Hemlock Water Dropwort - Oenanthe crocata
Prefers moist ground
Found near rivers, streams, ponds, and in wet meadows
Leaves are mid-green, 3-4 times pinnate, and roughly triangular-shaped
Stems are hollow, leaf stems are not
Crushed stems/leaves smell like sweet celery or parsley
Steam are grooved
Whole plant is hairless
Flowers arranged in white umbels
Fruit are yellowish
Has tuberous pale yellow-white roots resembling parsnips
Hemlock Water Dropwort - Oenathe crocata
Deadly poisonous - advanced identification
Other common names: Dead Man's Fingers, Water Hemlock, Water Hemlock Dropwort, Horsebane, Yellow Water Dropwort, Dead Tongue, Five-Fingered Root
Scientific name meaning: Oenanthe comes from the Greek Oinotheras, which is a willowherb with roots smelling of wine. Plus, the Greek word Anth, meaning flower. This is due to this plant's flowers smelling like wine. Crocata is from the Latin Crocatus, meaning saffron-yellow, which is due to the yellow juice the plant exudes if it is crushed or cut
Season Spring to Autumn
Habitat - where will I find it? Hemlock Water Dropwort prefers a moist environment, but can be found on drier soils. It is common on the sides of rivers, streams, ponds, and in damp meadows
Description - what does it look like? Hemlock is hairless growing to 1.5m.
It has mid-green pinnate leaves (3-4 times) that has lobed or toothed leaflets, and resemble the leaves of parsley or celery. The leaves are roughly triangular in overall shape.
The plant stems are hollow and grooved. The leaf stems are not hollow.

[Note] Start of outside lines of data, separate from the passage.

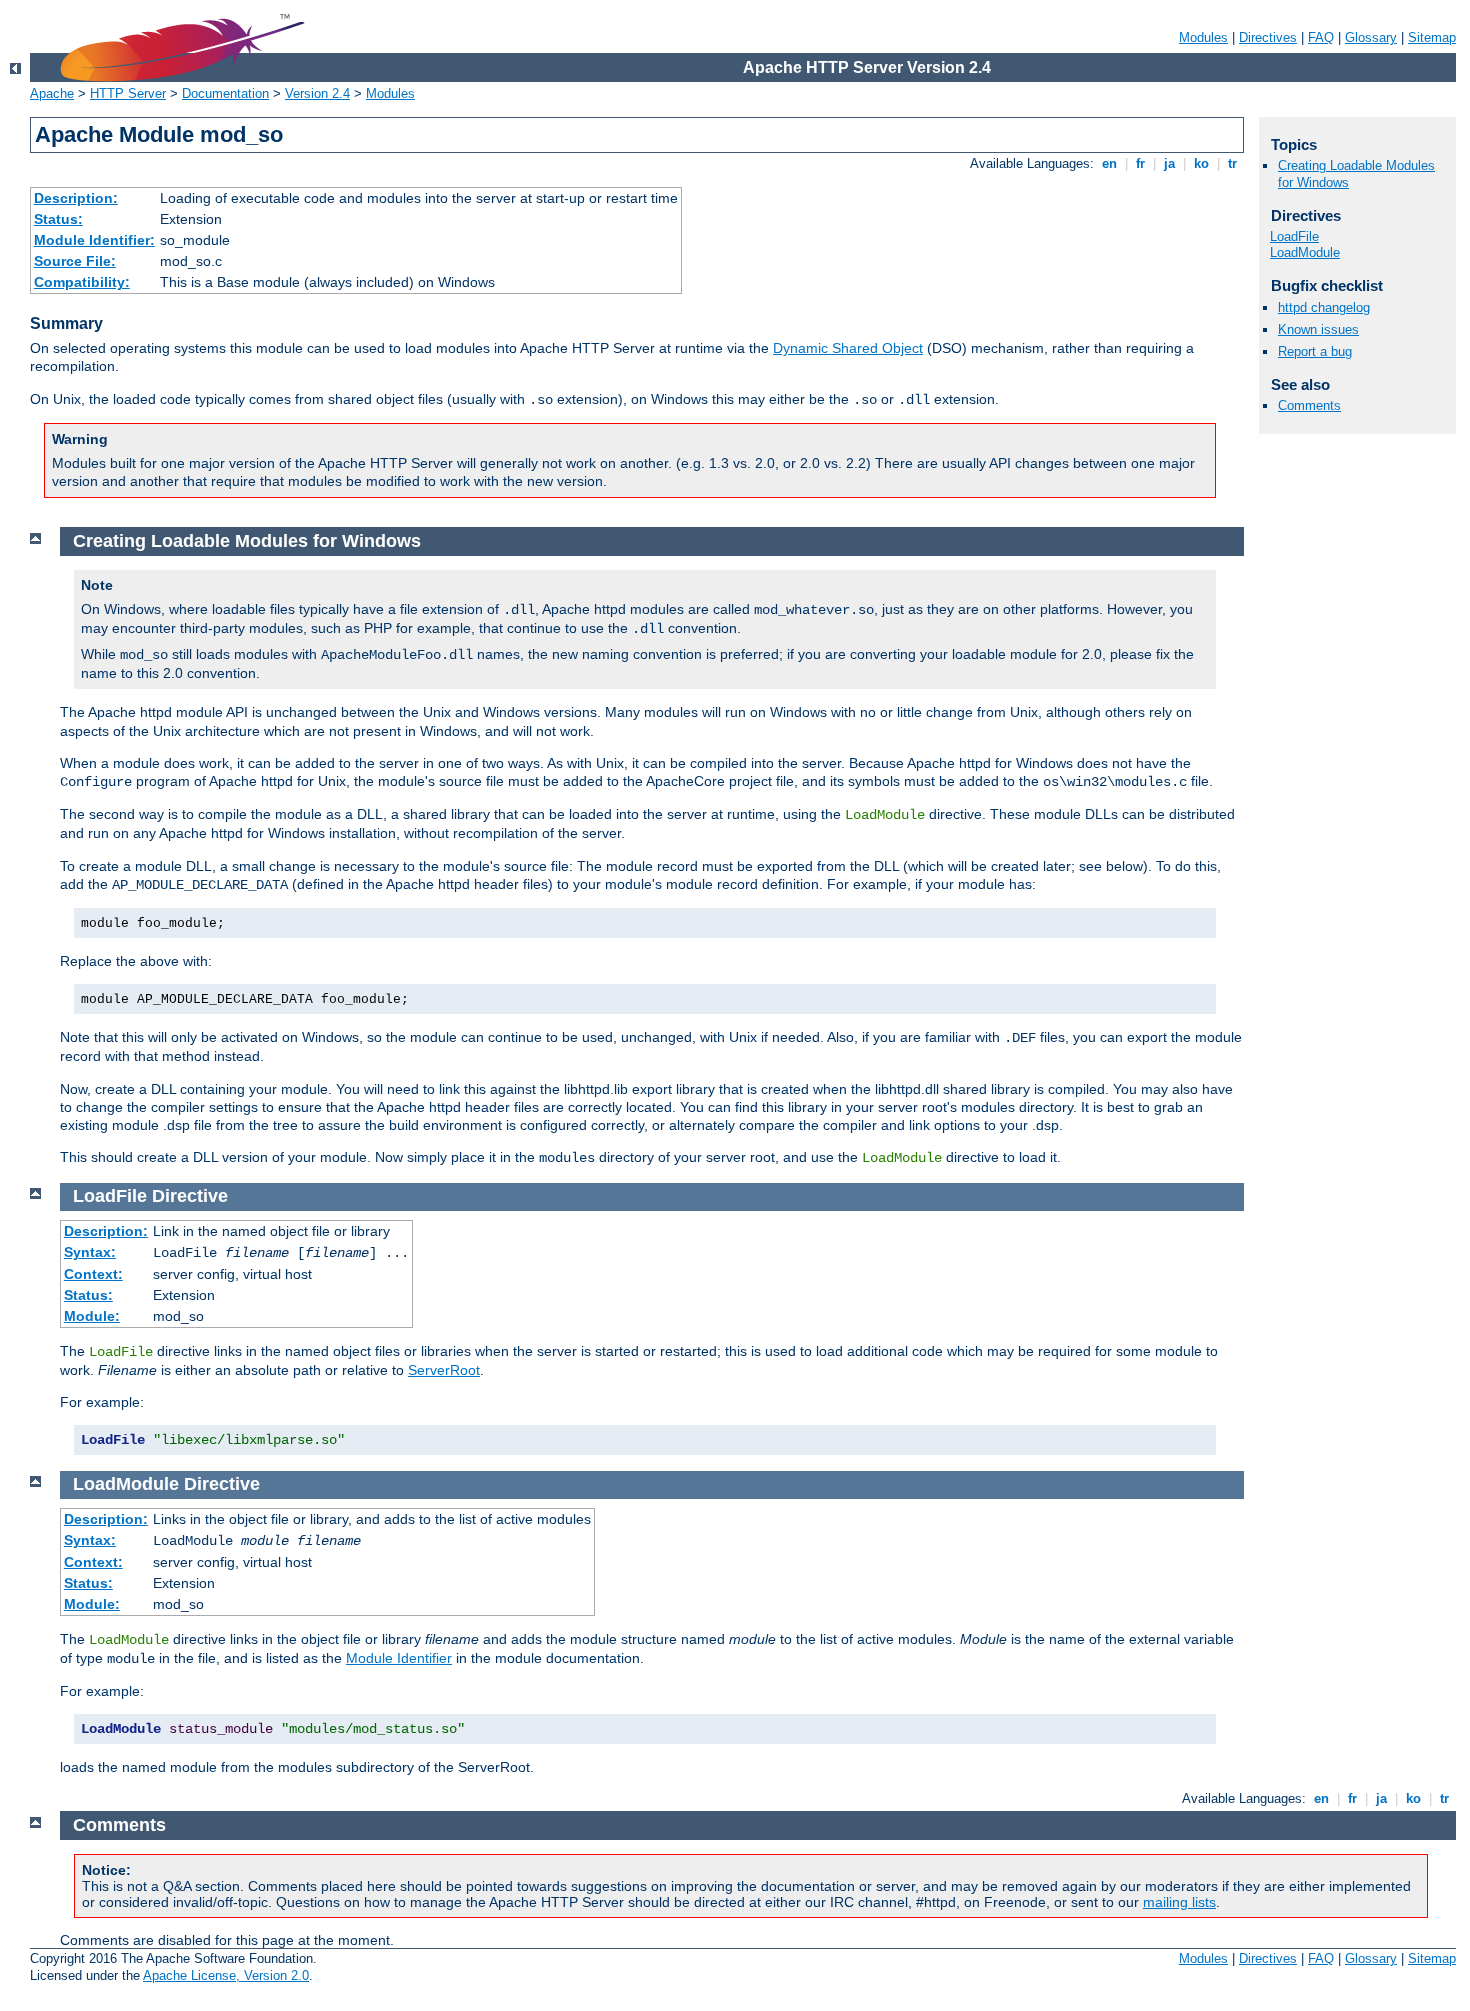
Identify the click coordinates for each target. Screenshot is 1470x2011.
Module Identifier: (94, 240)
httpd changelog (1324, 307)
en (1109, 163)
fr (1140, 163)
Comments (1309, 405)
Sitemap (1432, 37)
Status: (58, 219)
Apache (52, 93)
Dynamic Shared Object (848, 348)
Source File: (75, 261)
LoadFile (1294, 236)
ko (1201, 163)
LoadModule (1305, 252)
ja (1169, 163)
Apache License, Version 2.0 (226, 1975)
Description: (76, 198)
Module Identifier (399, 1658)
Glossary (1371, 37)
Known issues (1318, 329)
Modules (1203, 37)
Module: (92, 1316)
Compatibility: (82, 282)
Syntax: (90, 1252)
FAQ (1321, 37)
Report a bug (1315, 351)
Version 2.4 (317, 93)
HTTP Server (128, 93)
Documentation (225, 93)
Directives (1268, 37)
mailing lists (1179, 1902)
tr (1232, 163)
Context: (93, 1274)
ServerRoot (444, 1370)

When crushed, the leaves/stems smell similar to parsley or sweet celery. It is not an offensive smell.
The flowers are arranged in white umbels and followed by yellowish fruit containing the seeds.

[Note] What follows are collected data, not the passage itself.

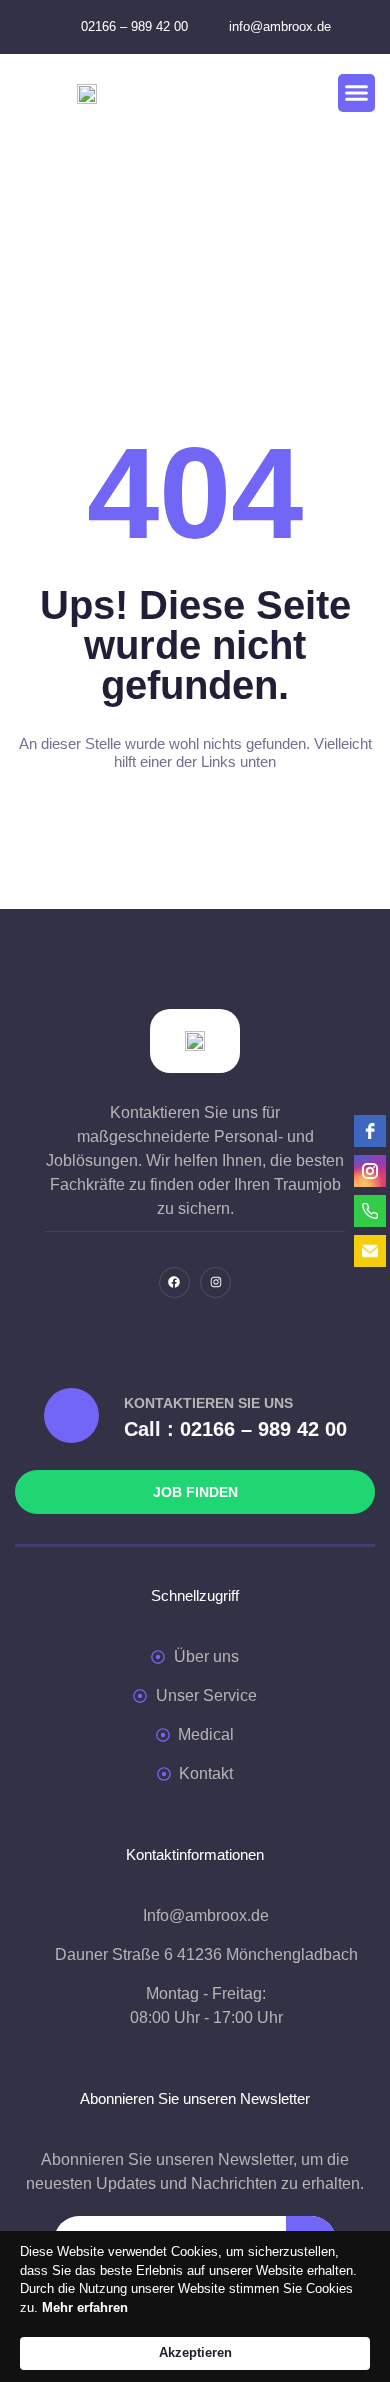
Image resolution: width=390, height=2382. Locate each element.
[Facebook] (174, 1282)
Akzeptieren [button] (195, 2352)
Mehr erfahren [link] (85, 2307)
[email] (370, 1251)
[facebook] (370, 1131)
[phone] (370, 1211)
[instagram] (370, 1171)
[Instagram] (215, 1282)
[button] (357, 93)
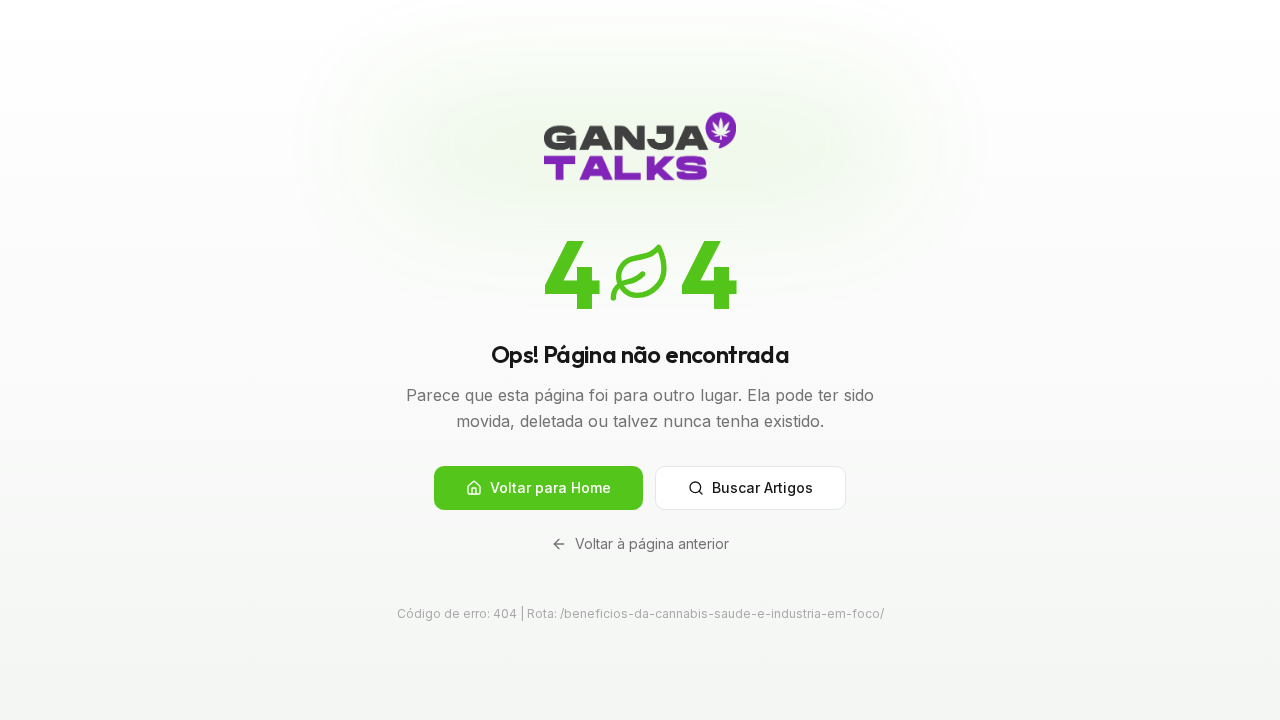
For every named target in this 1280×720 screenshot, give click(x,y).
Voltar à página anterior (652, 543)
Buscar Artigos (762, 487)
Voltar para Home (550, 487)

Hemlock Water Dropwort has pale yellow-white tuberous roots that strongly resemble parsnips
Possible lookalikes Looks like several members of the carrot family, including edible members. Similar looking edible members, such as Wild Celery, Wild Parsnip, Water Parsnip, Lovage and wild growing Parsley, should be left to advanced foragers. Some care should also be taken when identifying Alexanders
Poisonous parts All parts of the plant are deadly poisonous, the main toxin being Oenanthotoxin. The roots contain the highest concentration of toxins. It causes convulsions, seizures and death
Use in herbal medicine Due its deadly toxicity, Hemlock Water Dropwort has no medicinal use
This plant is a deadly poisonous - do not consume
If you are suffering from any ailment or need medical advice, please see your General Practitioner
Other uses Has been used as the method of execution, and to poison rats and moles
Hazards This plant is deadly poisonous
Importance to other species An important food source for bees, wasps and hoverflies
Always stay safe when foraging. You need to be 100% sure of your identification, 100% sure that your foraged item is edible, and 100% sure that you are not allergic to it (it is good practice to always try a small amount of any new food you are consuming). If in doubt, leave it out!